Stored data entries
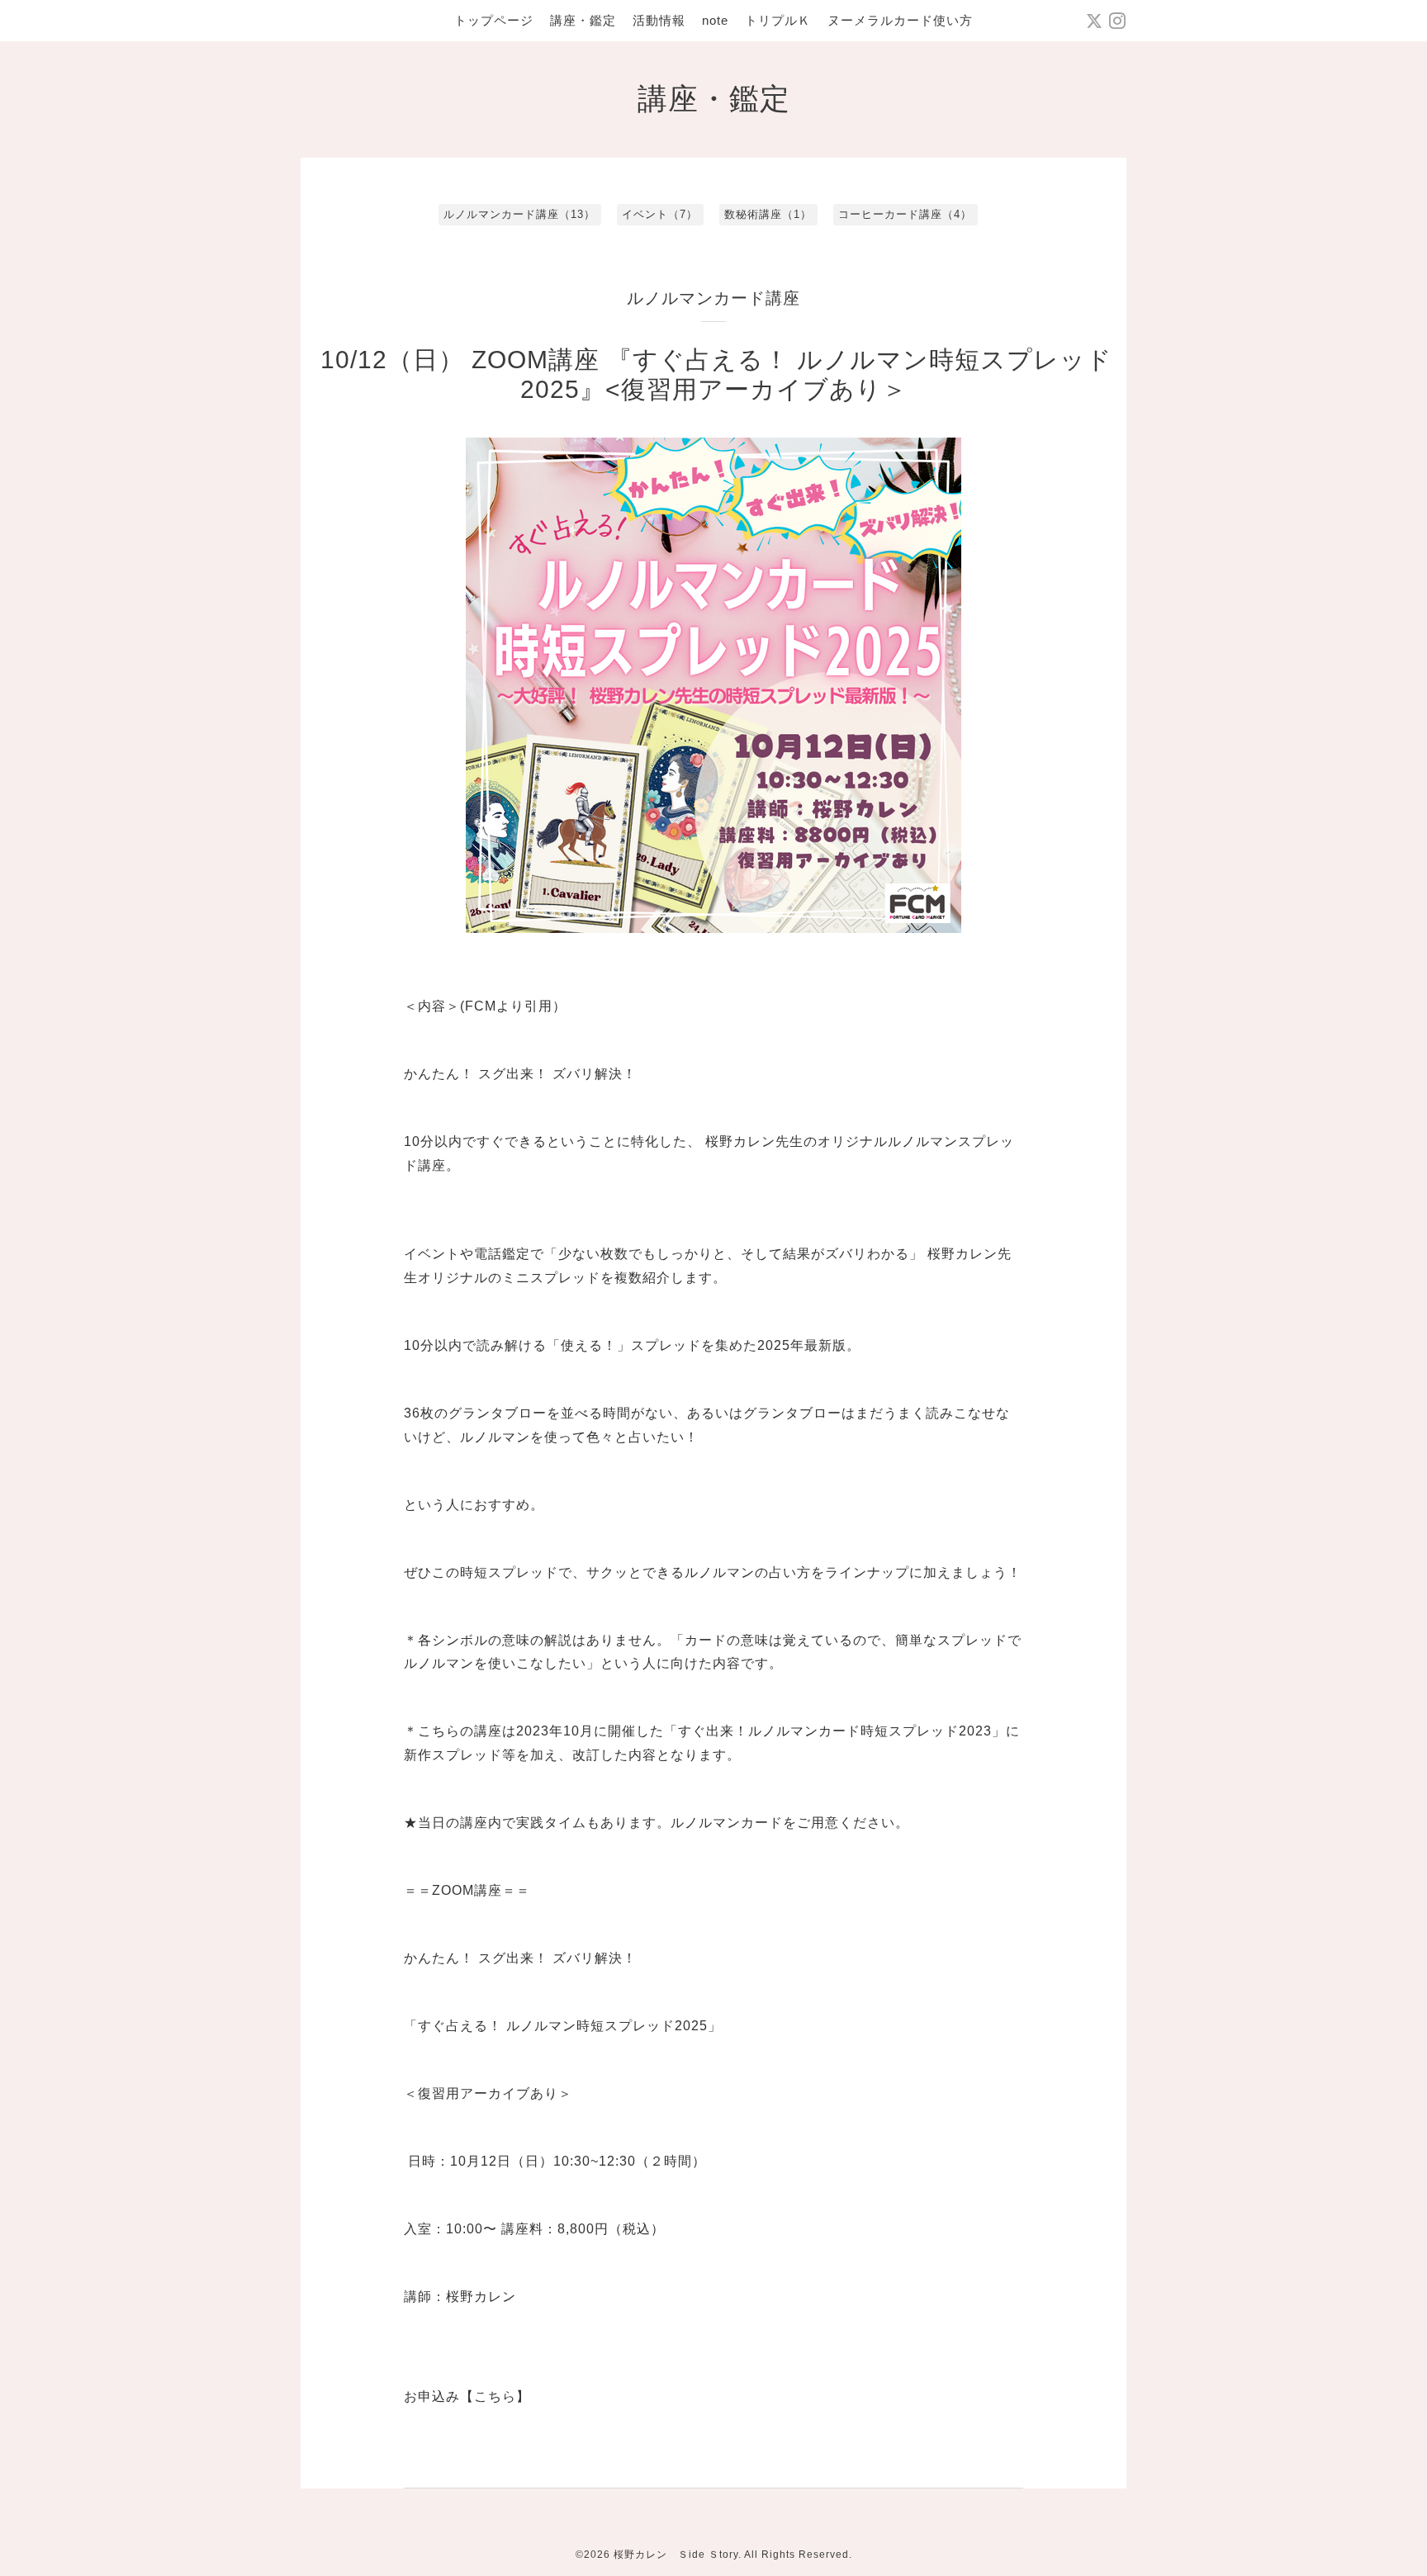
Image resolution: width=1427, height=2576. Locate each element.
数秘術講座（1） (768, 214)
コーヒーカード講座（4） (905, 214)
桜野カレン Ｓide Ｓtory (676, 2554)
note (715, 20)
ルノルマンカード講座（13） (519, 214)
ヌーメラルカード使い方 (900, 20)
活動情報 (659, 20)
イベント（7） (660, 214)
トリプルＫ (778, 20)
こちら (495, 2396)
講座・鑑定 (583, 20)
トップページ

» TASK ITEM:
Please extract exactly, and only, the lines from the line containing "桜野カレン Ｓide Ｓtory (676, 2554)" through the last line of the records.

» ANSWER SECTION:
桜野カレン Ｓide Ｓtory (676, 2554)
note (715, 20)
ルノルマンカード講座（13） (519, 214)
ヌーメラルカード使い方 (900, 20)
活動情報 (659, 20)
イベント（7） (660, 214)
トリプルＫ (778, 20)
こちら (495, 2396)
講座・鑑定 (583, 20)
トップページ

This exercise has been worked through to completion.